Tuesday, August 22, 2006

Santayana Redux




Elyakim HaEtzni offers the following historical parallel (with a few additions by yours truly):

Lessons from Carthage:
"Peace now" won out in ancient times, leading to the slaughter of thousands.
Will Israel learn the lessons?
Elyakim Haetzni

Carthage was an empire that ruled from Libya in North Africa to Sicilia to Sardinia to parts of Spain. It was the center of world finnnace.

Rome stood in opposition, but encountered Carthage's naval superiority. The fighting between them continued for 200 years and ended with the destruction of Carthage.

Theodor Mommsen, in his classic "The History of Rome", describes the people of Carthage as a nation not driven by freedom, or even by power. All they cared about was money. And they tried to use their money to buy peace and quiet from Rome, but were systematically rejected.

Corrupt peaceniks


Carthage was ruled by a "peace party" of elites - corrupt, incompetent and sold on the Romans. In opposition stood the "war party," who claimed that compromise bought only time, and that Rome's goal was to destroy, not co-exist, with Carthage.
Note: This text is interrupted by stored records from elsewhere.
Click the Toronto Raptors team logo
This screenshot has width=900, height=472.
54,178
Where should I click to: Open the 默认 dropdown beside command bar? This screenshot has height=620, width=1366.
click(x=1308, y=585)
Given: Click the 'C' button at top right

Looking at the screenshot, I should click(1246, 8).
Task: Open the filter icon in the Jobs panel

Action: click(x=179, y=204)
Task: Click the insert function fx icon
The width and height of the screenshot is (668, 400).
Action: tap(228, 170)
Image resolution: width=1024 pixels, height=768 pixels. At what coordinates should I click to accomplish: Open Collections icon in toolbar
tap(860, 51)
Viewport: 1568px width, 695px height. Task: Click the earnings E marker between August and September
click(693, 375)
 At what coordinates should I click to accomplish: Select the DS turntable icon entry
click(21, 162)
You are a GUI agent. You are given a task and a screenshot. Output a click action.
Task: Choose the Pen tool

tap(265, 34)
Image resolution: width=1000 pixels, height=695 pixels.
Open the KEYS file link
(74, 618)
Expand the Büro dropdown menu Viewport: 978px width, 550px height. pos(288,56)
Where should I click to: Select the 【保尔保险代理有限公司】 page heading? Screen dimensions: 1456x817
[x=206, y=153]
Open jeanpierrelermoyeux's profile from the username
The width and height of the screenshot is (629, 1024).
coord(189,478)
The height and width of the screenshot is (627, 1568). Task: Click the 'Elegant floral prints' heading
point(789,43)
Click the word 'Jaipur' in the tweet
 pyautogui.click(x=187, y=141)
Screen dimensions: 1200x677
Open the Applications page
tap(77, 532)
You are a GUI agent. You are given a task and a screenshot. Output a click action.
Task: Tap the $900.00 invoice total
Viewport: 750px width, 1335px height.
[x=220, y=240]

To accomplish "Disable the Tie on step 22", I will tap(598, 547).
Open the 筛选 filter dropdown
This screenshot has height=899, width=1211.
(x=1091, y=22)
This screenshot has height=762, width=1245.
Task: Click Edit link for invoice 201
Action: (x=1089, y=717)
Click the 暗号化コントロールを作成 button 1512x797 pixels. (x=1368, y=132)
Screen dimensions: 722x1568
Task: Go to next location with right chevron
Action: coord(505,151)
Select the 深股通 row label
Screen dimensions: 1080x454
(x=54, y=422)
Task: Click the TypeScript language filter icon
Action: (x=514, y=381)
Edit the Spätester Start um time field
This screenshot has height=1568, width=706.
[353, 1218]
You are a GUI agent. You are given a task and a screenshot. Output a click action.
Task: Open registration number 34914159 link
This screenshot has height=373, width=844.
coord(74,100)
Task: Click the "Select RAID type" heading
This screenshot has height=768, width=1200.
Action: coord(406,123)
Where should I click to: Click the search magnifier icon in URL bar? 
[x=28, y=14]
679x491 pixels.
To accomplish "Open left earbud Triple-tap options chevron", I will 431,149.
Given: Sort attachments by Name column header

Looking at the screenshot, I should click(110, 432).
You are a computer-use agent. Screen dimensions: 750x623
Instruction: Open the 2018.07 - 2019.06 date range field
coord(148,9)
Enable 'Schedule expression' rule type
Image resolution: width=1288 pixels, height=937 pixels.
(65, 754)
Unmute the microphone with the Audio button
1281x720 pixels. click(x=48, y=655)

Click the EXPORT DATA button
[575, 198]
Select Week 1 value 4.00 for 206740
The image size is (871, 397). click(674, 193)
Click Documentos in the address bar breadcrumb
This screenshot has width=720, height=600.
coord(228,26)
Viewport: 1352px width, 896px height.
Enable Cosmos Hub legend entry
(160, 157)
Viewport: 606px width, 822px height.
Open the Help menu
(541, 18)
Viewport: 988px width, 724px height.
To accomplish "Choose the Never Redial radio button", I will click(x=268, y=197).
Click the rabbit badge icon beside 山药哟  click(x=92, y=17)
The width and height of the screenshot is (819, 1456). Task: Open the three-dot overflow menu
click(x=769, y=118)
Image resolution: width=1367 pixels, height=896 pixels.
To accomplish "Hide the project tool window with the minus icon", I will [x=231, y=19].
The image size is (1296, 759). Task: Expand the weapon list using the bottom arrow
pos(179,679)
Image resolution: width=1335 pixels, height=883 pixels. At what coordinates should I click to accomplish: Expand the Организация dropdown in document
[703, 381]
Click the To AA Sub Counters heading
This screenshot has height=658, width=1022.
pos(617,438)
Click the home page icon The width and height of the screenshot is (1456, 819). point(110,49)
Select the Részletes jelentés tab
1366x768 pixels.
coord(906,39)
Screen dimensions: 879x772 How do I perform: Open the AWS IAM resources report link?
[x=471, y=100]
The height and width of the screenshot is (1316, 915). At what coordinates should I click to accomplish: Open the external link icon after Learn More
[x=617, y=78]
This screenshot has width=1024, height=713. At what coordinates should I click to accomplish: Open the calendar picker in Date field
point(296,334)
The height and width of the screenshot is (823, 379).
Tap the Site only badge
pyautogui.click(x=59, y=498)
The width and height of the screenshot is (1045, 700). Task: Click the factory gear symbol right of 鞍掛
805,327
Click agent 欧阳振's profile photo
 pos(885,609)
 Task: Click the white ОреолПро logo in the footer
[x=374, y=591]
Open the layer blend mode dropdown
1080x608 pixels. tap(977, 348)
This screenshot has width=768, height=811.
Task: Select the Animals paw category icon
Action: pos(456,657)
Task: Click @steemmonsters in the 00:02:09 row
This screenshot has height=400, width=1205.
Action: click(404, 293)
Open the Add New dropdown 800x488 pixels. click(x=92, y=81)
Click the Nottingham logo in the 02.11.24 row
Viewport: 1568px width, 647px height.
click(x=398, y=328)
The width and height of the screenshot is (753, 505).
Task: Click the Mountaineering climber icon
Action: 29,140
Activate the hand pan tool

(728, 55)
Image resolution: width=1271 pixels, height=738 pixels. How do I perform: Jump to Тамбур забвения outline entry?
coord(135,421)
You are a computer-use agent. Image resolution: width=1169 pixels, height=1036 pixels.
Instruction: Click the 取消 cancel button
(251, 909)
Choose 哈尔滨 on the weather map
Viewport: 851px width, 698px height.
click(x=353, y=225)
Mommsen's description could well be talking about modern-day Israel: "In a country clearly threatened with a war of destruction, the geniuses, the determined and the committed will plan immediately to attack, but they will be swallowed up by the lazy, cowardly money-worshippers, who will push off the final battle at any cost, in order to live, and to obtain their deaths, in peace."

Army chief Hamilcar Barca and his son Hannibal planned the defensive war against Rome far away from home, with funding they had to raise themselves - from provinces they'd captured in Spain.

Hannibal crossed the Alps, attacked the Romans on their own territory and reached the gates of Rome. His fall was in part due to the fact that he was not supported financially from home, and reinforcements arrived sporadically.

Following the loss Carthage became a liability to Rome, and it appeared the peace camp had been right all along: Carthage thrived and succeeded, much to Rome's chagrin. Cato the Elder uttered his famous phrase, "Carthage must be destroyed!" [Carthago delenda est- JRW] at every opportunity. And after 56 years of "peace now," the Romans attacked. Hundreds of thousands of people were slaughtered or sold into slavery.

Love peace, prepare for war


The people of Carthage, descendants of Tyre and Sidon, were our cousins (and the ancestors of the present-day Lebanese-JRW). We, too, love peace, and have built a thriving, flourishing economy. Our army and our political policies were almost thrust upon us. We, too, are torn between an approach that it is possible to appease the Arab enemy, and an approach that the enemy means exactly what it says.